Blurring the notion of private and public, this exhibition showcases major art works by leading and emerging Australian and international artists from the Justin Art Collection, developed with the vision of Melbourne architect Charles Justin who with his wife Leah share a desire to make their art collection accessible to the wider community.
Curated by Diane Soumilas, the exhibition provides a fascinating insight into the Justin Collection, developed around a collecting theme that broadly addresses perceptions of space in contemporary practice, geometric abstraction, minimalism, architectural and fractal patterning, urban spaces and the virtual. Contemporary video, digital prints, painting, photography, sculpture and drawing.

Wednesday 4 June 2014

Residency - Bandung Institute of Technology

Confirmed for August/September 2014 Residency program. 


ITB Institut Teknologi Bandung, Wesy Java - Indonesia
Established in 1920, ITB is the oldest technology-oriented university in Indonesia.


Howard Arkley Award NotFair 2014


Monday 26 May 2014

Beat magazine interview

Perceptions of Space

Justin Collection - Glen Eira City Council Gallery

16 May–15 June 2014
Blurring the notion of private and public, this exhibition showcases major art works from the Justin Collection by Australian and international artists.

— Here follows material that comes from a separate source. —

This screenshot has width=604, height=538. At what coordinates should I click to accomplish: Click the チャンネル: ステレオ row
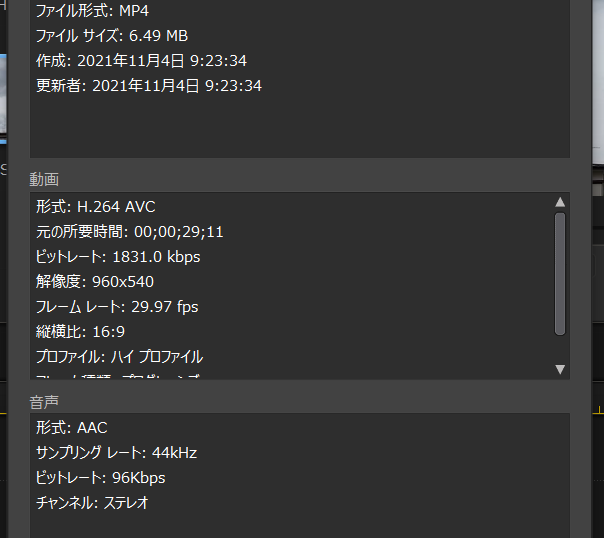click(92, 503)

The Justin Collection was developed with the vision of Melbourne architect Charles Justin who with his wife Leah share a desire to make their art collection accessible to the wider community.
Curated by Diane Soumilas, the exhibition provides a fascinating insight into the Justin Collection, which has developed around a collecting theme that broadly addresses perceptions of space in contemporary practice, geometric abstraction, architectural and fractal patterning, urban spaces and the virtual.

Thursday 24 April 2014

'Surge' - Plymouth College of Art 2014


'Surge', a group exhibition about contemporary drawing and mark making at the Plymouth College of Art - PCA. The exhibition will run from 17 March until 12 April 2014.

Information
Vertigo, an exhibition curated by Claire Anna Watson

 Exhibition Essay


ABC - 'The world' - Vertigo


The 'Vertigo' Asialink/BLINDSIDE touring exhibition has arrived in Indonesia. Kesha West from the ABC did a nice profile on the exhibition including some interviews with the artists.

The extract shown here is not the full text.